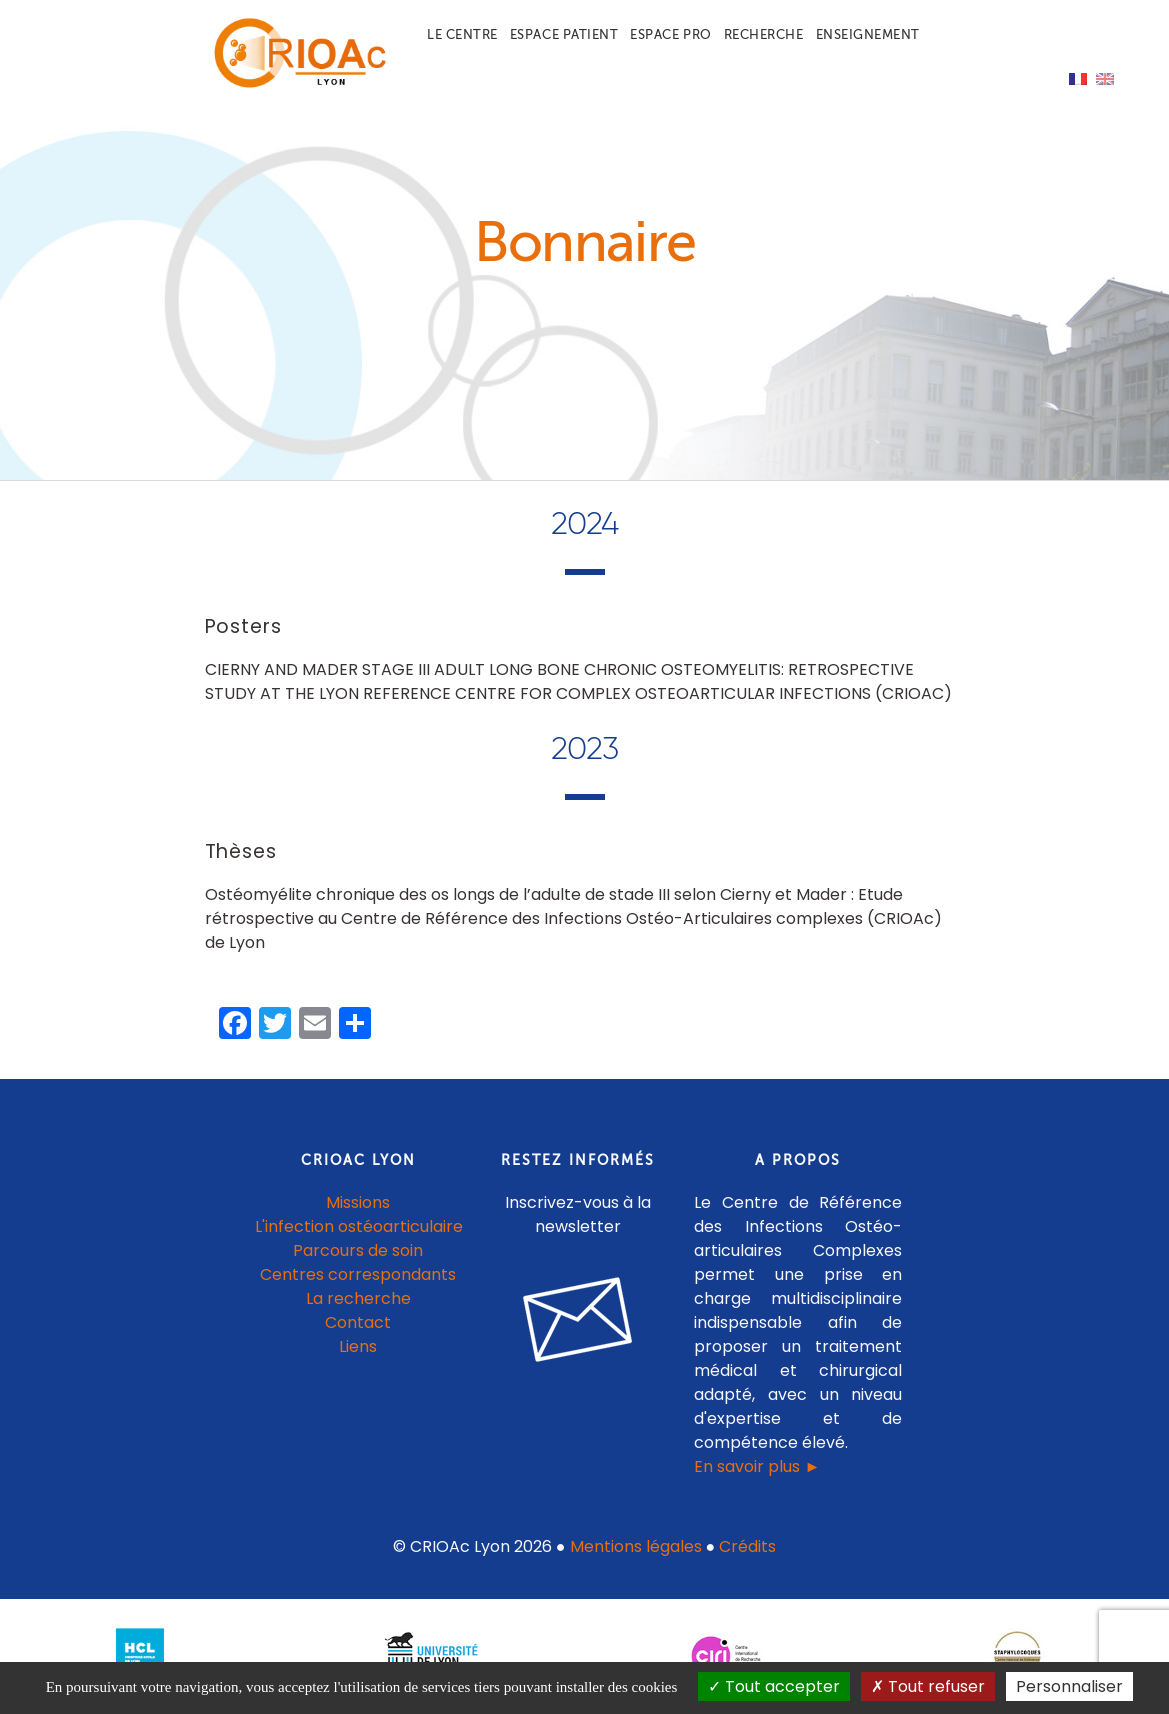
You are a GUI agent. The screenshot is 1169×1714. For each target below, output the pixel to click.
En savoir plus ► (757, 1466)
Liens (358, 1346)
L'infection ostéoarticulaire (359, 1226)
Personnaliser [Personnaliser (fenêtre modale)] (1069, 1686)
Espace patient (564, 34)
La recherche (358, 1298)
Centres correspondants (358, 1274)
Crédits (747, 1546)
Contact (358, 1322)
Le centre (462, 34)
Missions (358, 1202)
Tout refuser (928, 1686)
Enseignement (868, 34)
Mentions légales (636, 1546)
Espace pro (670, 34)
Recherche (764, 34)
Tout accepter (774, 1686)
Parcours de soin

### 出題:
上の行を、1行につき1つの文字列としてJSONの文字列リストに整形してください。空行は除き、画像は含めないでください。

### 想定解答:
[
  "You are a GUI agent. The screenshot is 1169×1714. For each target below, output the pixel to click.",
  "En savoir plus ► (757, 1466)",
  "Liens (358, 1346)",
  "L'infection ostéoarticulaire (359, 1226)",
  "Personnaliser [Personnaliser (fenêtre modale)] (1069, 1686)",
  "Espace patient (564, 34)",
  "La recherche (358, 1298)",
  "Centres correspondants (358, 1274)",
  "Crédits (747, 1546)",
  "Contact (358, 1322)",
  "Le centre (462, 34)",
  "Missions (358, 1202)",
  "Tout refuser (928, 1686)",
  "Enseignement (868, 34)",
  "Mentions légales (636, 1546)",
  "Espace pro (670, 34)",
  "Recherche (764, 34)",
  "Tout accepter (774, 1686)",
  "Parcours de soin"
]